EXERCISE AIM: Copy out every line holding the string "button" from the records below.

--- START ---

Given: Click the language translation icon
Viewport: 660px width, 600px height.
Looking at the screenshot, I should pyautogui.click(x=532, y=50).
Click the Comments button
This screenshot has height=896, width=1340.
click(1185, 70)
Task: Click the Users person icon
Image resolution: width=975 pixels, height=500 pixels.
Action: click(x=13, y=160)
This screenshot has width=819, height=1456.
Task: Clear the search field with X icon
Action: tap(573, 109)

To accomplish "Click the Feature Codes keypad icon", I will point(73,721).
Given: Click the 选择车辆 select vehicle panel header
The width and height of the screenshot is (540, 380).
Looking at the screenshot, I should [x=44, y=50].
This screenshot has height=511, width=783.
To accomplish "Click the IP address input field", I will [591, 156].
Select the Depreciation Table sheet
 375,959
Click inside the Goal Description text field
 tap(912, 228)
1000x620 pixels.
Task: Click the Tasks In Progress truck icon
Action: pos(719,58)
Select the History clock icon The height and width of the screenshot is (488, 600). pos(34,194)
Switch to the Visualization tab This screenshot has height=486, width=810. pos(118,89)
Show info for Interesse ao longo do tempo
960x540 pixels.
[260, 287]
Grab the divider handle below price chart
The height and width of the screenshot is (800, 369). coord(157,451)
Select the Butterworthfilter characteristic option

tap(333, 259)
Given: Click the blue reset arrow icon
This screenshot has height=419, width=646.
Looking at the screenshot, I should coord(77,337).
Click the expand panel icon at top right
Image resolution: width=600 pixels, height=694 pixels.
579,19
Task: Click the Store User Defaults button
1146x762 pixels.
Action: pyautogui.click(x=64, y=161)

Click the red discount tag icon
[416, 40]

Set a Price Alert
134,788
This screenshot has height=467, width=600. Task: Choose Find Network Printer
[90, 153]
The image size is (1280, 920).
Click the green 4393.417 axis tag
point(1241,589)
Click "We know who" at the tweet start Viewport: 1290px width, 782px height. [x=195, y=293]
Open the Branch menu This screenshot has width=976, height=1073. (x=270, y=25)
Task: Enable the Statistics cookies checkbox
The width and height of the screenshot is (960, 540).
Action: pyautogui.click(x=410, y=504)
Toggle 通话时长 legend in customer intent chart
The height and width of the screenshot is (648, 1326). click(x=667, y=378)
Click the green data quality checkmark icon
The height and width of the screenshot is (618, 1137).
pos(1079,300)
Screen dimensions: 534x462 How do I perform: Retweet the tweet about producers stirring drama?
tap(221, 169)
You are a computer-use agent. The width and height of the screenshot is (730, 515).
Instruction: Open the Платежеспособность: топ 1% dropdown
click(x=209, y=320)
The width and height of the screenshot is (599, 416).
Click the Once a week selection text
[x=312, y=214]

--- END ---

OUTPUT FOR THIS EXERCISE:
Click the Comments button
Task: Click the Store User Defaults button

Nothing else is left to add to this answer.